Copy exactly the lines of the data below that run from the line holding "Given: Click the Equivalências column header" through the line holding "The width and height of the screenshot is (1223, 713).", both ends included.
+++ Provided material
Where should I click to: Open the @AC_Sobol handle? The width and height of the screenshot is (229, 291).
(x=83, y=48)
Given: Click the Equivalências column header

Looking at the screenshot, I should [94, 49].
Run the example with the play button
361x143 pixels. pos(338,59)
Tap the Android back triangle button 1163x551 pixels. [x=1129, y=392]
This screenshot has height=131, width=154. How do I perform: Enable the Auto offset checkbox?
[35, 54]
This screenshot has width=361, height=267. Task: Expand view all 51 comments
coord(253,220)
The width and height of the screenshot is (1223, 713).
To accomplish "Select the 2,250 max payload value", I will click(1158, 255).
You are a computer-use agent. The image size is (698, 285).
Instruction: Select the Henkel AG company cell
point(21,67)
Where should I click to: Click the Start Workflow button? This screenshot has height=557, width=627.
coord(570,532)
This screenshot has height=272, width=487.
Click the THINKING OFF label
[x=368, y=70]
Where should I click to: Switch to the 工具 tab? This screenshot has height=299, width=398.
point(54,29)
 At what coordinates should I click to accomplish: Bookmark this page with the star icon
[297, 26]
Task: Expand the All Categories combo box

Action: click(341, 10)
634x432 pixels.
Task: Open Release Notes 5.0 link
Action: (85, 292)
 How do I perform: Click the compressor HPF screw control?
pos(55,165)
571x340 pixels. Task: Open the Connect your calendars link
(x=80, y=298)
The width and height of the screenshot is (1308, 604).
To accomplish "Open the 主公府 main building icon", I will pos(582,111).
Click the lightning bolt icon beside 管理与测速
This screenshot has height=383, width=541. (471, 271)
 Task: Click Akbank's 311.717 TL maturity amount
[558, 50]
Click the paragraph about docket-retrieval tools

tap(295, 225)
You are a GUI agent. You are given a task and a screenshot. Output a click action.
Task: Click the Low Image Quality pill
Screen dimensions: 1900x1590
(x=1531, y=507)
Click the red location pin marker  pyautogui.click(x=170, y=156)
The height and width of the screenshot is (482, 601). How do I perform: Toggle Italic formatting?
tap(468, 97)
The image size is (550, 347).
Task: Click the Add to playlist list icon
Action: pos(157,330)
++++++
> Solution for this exercise:
Given: Click the Equivalências column header

Looking at the screenshot, I should [94, 49].
Run the example with the play button
361x143 pixels. pos(338,59)
Tap the Android back triangle button 1163x551 pixels. [x=1129, y=392]
This screenshot has height=131, width=154. How do I perform: Enable the Auto offset checkbox?
[35, 54]
This screenshot has width=361, height=267. Task: Expand view all 51 comments
coord(253,220)
The width and height of the screenshot is (1223, 713).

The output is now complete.